Il mattino era fresco. Ti accompagnai al lavoro con un bacio sulla guancia. Eri bellissima, Elena. Tacco 10, tailleur chiaro, occhi decisi, ma gentili. Entrasti nell’atelier. Io ti guardai da fuori. Come se stessi lasciando una parte di me lì con te. La giornata scivolò via. E quando tornasti, eri… diversa. Stanca. Sorridente. Ma distratta. “Com’è andata?” ti chiesi. “Bene,” dicesti. “Molti complimenti. Un po’ di sguardi strani. Ma mi sentivo… viva.” Annuii. Ma qualcosa in me… pizzicava. “Ti sei sentita sola, oggi?” chiesi, forse troppo piano. Tu ti voltasti. “No. Mi sono sentita… vista.” Sorrisi. Ma dentro, qualcosa tremò. Quella notte, a letto, tu ti addormentasti abbracciata a Evelina. Io mi voltai verso la finestra. Non per gelosia. Ma per quella strana paura di non sapere più dove stavo in mezzo a voi due.

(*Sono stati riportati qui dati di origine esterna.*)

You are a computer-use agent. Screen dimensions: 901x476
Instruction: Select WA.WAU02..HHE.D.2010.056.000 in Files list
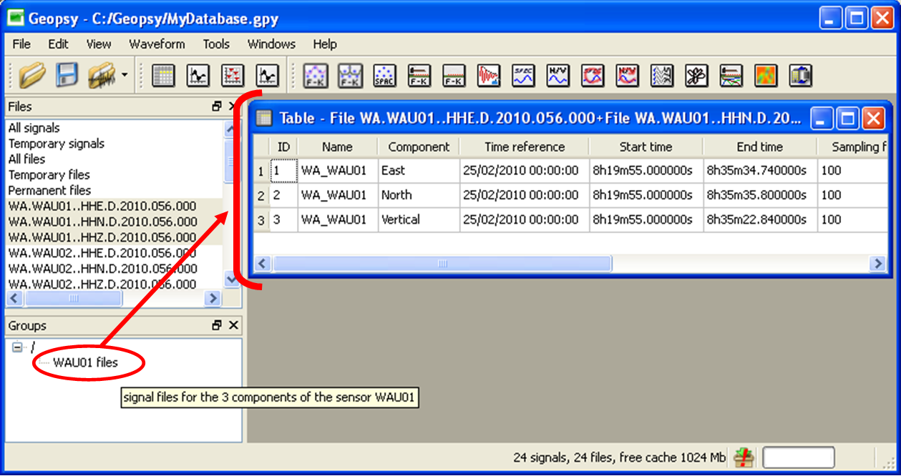pos(102,253)
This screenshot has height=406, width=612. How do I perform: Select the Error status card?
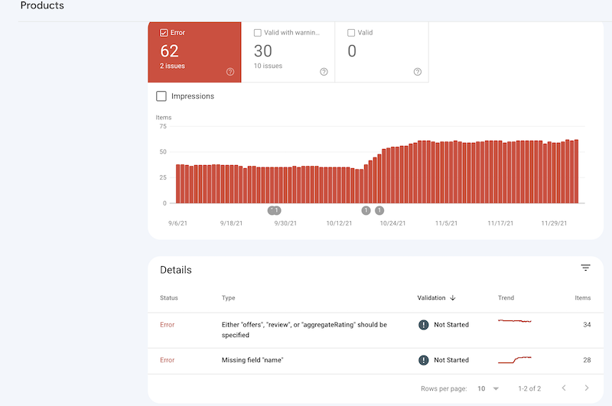[x=194, y=52]
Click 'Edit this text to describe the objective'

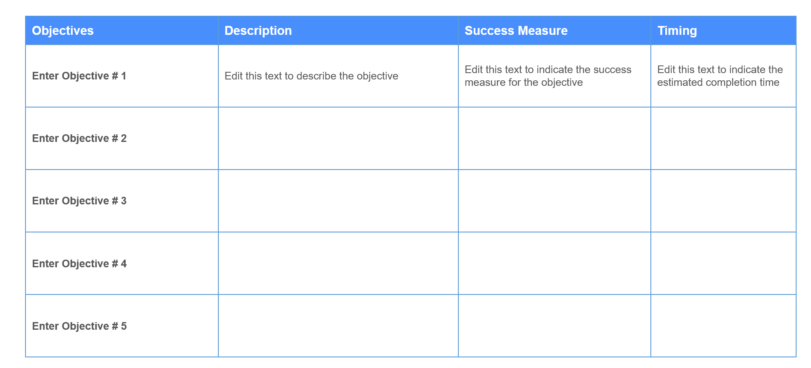tap(311, 76)
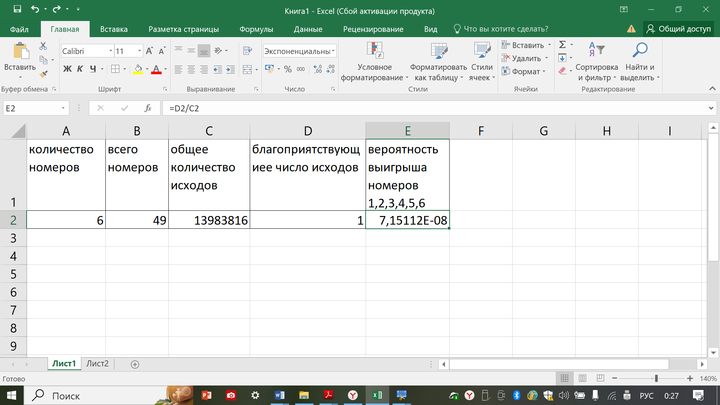
Task: Open the number format dropdown
Action: (333, 51)
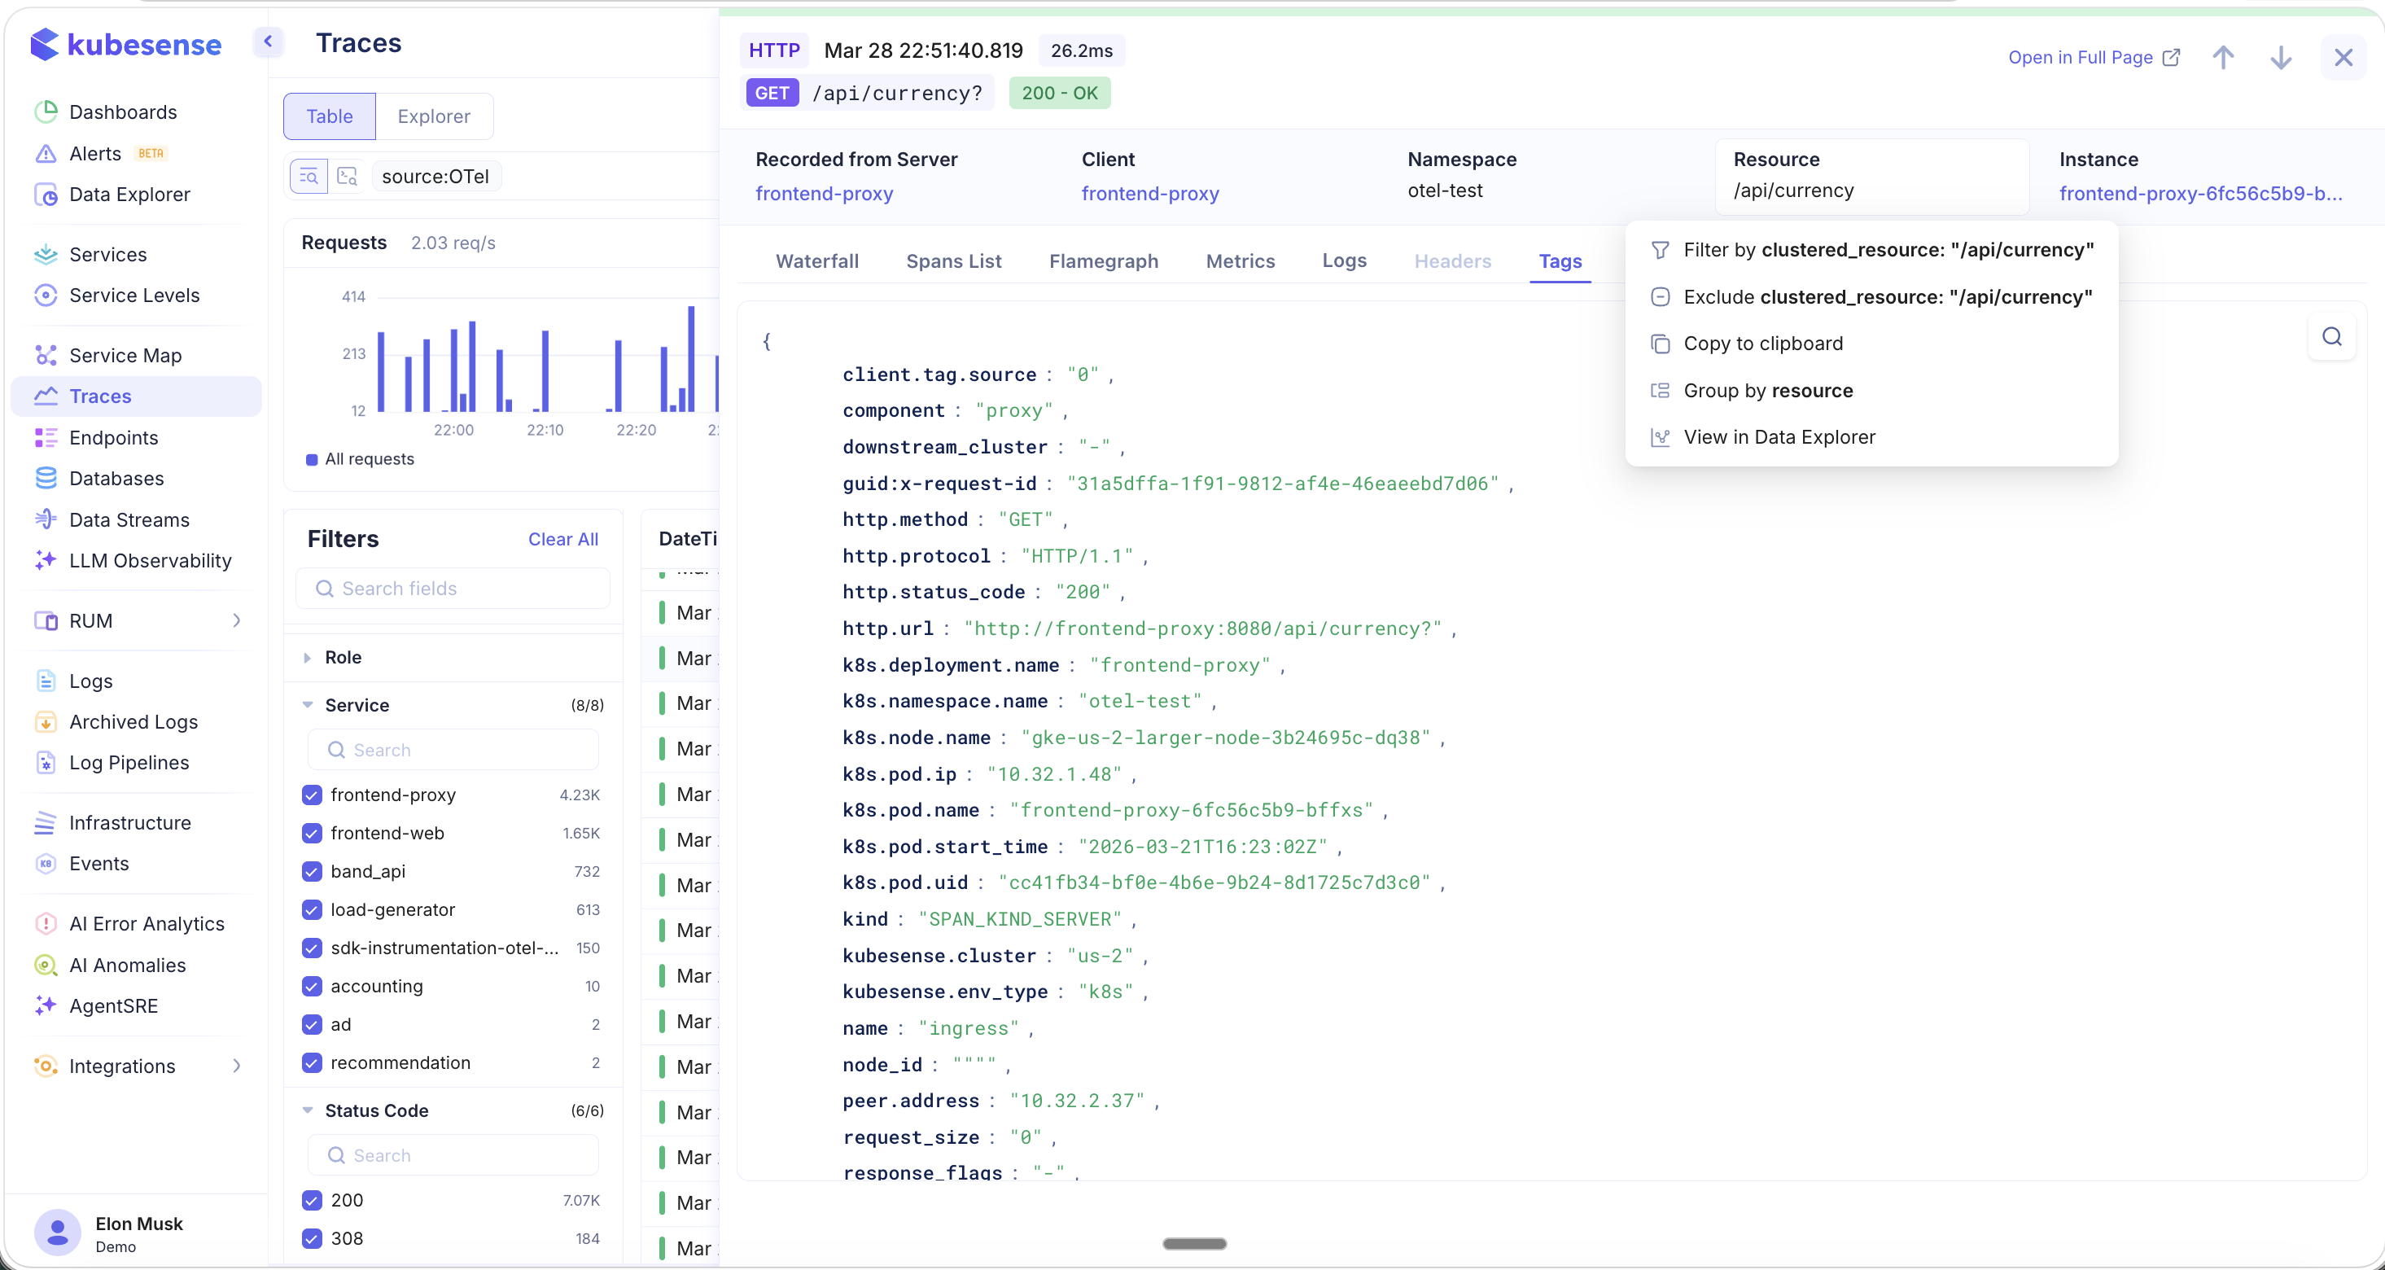Click the query builder filter icon
This screenshot has width=2385, height=1270.
tap(309, 176)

Era quasi mezzogiorno. L’atelier era calmo. La luce entrava dalle vetrate. Tu stavi sistemando un abito lungo su un manichino. Le dita precise, il corpo dritto. E il seno ancora teso sotto la camicetta. Lui entrò. Elegante. Tono pacato. Occhi attenti, ma mai invadenti. Parlò con la responsabile. Poi ti venne incontro. Ti chiese aiuto per un regalo. Tu annuisti. Lo guidasti tra le stoffe. Gli mostrasti i tagli. Le texture. I colori. E lui ti ascoltava. Non come si ascolta una commessa. Ma come si ascolta una donna che sa cosa dice. Poi, nel silenzio, disse piano: “Lei ha una grazia rara. E… uno sguardo che non si dimentica.” Tu arrossisti appena. Sorridesti. Ma il cuore ti saltò un battito. “Grazie,” dicesti. Null’altro. Ma quando uscì, lasciandoti una cartolina del suo studio di fotografia “se un giorno volesse farsi ritrarre”… qualcosa ti restò tra le dita. E tra le gambe. Tornasti a casa in silenzio. Parlasti poco. Non perché nascondessi. Ma perché… ancora non avevi capito tutto ciò che avevi provato.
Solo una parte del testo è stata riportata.